Proglucagon is cleaved to glucagon by prohormone convertase 2 (PC2) in pancreatic α-cells, but is cleaved to glucagon-like peptide-1 (GLP-1) by PC1 in intestinal L-cells. The aim of this study was to identify mechanisms which switch processing of proglucagon to generate GLP-1 in the pancreas, given that GLP-1 can increase insulin secretion and β-cell mass. The α-cell line, αTC1-6, expressed PC1 at low levels and GLP-1 was detected in cells and in culture media. GLP-1 was also found in isolated human islets and in rat islets cultured for 7 days. High glucose concentrations increased Pc1 gene expression and PC1 protein in rat islets. High glucose (25 mM) also increased GLP-1 but decreased glucagon secretion from αTC1-6 cells suggesting a switch in processing to favour GLP-1. Three G protein-coupled receptors, GPR120, TGR5 and GPR119, implicated in the release of GLP-1 from L-cells are expressed in αTC1-6 cells. Incubation of these cells with an agonist of TGR5 increased PC1 promoter activity and GLP-1 secretion suggesting that this is a mechanism for switching processing to GLP-1 in the pancreas.

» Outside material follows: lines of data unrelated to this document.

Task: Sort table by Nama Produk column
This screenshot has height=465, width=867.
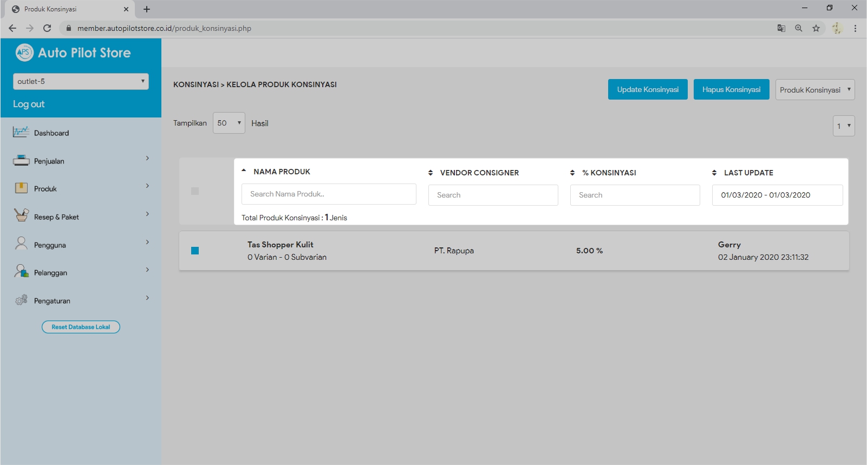Action: pyautogui.click(x=244, y=171)
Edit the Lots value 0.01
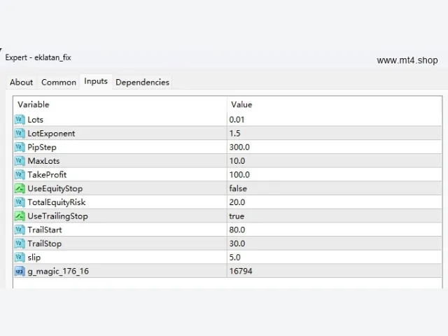The image size is (448, 336). click(x=237, y=120)
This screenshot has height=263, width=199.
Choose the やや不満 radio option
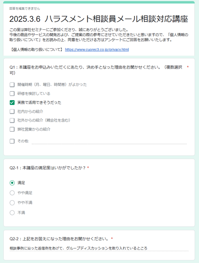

Treatment of isolated rat islets with streptozotocin caused β-cell toxicity as evidenced by decreased glucose-stimulated insulin secretion. This increased GLP-1 but not glucagon in the islets. In , proglucagon can be processed to GLP-1 in pancreatic cells. This process is upregulated by elevated glucose, activation of TGR5 and β-cell destruction. Understanding this phenomenon may lead to advances in therapies to protect β-cell mass, and thereby slow progression from insulin resistance to type 2 diabetes.